While the aesthetic qualities of the Gibson and Epiphone Hummingbirds are similar, the two models are quite different. The dividing factor is the materials and craftsmanship used in the production process. Based on the Gibson Hummingbird, the Epiphone model offers the same classic look but at a more affordable price.

Epiphone and Gibson Merge

Before the merge of Epiphone and Gibson in 1957, the two companies were key rivals. Now, like Squier is to Fender, Epiphone is a subsidiary of Gibson and produces quality, yet affordable replicas of renown Gibson guitars.

Hummingbird History

Introduced in 1960, the Hummingbird was Gibson's first square-shoulder dreadnought-style guitar. Its warm tone coupled with a cherry sunburst finish made the Hummingbird an instant icon within Gibson's acoustic line, and it quickly became a favourite amongst country-tinged artists like Gram Parsons and Keith Richards. Behind the J-200, the Hummingbird was Gibson's most expensive flat-top guitar when it was first released.

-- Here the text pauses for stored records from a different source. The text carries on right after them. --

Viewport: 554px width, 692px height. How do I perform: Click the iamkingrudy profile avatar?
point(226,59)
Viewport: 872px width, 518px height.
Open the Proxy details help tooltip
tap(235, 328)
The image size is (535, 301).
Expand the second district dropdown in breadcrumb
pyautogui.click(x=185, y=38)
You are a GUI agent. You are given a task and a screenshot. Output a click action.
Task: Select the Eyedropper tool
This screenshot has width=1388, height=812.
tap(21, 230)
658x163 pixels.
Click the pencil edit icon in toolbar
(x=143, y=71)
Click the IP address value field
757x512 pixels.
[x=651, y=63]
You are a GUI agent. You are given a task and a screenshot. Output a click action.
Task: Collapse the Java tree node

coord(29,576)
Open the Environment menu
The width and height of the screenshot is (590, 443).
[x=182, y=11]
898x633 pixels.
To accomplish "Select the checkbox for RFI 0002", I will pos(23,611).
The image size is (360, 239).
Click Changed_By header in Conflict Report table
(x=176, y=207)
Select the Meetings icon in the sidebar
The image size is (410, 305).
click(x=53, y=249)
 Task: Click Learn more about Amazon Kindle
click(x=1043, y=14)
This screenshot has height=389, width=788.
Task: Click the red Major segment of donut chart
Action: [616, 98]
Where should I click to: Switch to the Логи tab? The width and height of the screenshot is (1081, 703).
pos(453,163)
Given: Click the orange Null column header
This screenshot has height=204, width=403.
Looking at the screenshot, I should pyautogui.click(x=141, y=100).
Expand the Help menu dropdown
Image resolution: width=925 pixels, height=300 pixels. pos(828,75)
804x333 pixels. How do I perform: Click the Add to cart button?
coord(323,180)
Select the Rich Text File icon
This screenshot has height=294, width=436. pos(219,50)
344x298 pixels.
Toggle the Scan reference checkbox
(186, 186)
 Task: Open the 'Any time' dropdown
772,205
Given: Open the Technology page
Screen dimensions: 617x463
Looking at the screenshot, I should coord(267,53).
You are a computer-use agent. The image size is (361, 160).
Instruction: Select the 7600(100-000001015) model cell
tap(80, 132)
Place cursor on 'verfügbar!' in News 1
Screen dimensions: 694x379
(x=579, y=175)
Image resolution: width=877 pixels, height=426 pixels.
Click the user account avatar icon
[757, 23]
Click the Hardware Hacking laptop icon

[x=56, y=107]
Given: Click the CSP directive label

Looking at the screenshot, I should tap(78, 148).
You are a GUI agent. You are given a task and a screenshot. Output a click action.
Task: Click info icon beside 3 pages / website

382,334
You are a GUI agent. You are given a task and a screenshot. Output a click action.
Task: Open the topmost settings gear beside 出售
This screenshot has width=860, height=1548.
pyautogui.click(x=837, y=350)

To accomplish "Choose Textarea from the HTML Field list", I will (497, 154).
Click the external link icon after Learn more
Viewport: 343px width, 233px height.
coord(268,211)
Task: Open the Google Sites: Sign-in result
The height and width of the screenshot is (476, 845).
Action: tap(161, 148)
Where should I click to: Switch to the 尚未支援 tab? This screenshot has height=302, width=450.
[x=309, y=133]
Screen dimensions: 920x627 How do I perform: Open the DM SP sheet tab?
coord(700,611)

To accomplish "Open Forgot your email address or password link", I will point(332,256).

Like Gibson's Hummingbird, Epiphone uses Grover tuners and employs mahogany-based back and sides, but doesn't boast the same high-quality wood selection. According to Gibson, the fingerboard of its Hummingbird is crafted from the highest-grade rosewood on earth, and its body's top is made from AAA-grade Sitka spruce. Gibson also uses nitrocellulose finish, which allows the wood to age and resonate more effectively. Epiphone uses a polyurethane finish that is durable, but inhibits a more natural tone and appearance.

Made in the U.S.A.

The Gibson Hummingbird is hand crafted in the United States, whereas the Epiphone version is mass-produced in a foreign factory. Because of the rapid nature of factory production, the Epiphone version is produced in a setting that may focus on quantity more than quality. The immaculate set-up of Gibson's Hummingbird is achieved through keen attention to detail, an attribute that is less relevant in Epiphone's assembly process.

Pay for What you Get

As of 2010, the average price of the Gibson Hummingbird was £1,300 and the Epiphone replication was £227. The thorough production of Gibson's Hummingbird results in a guitar with better projection, tone and playability, but don't call off Epiphone's version. Depending on the guitarist's budget and level of playing, the Epiphone may be a great alternative to the classic Gibson model.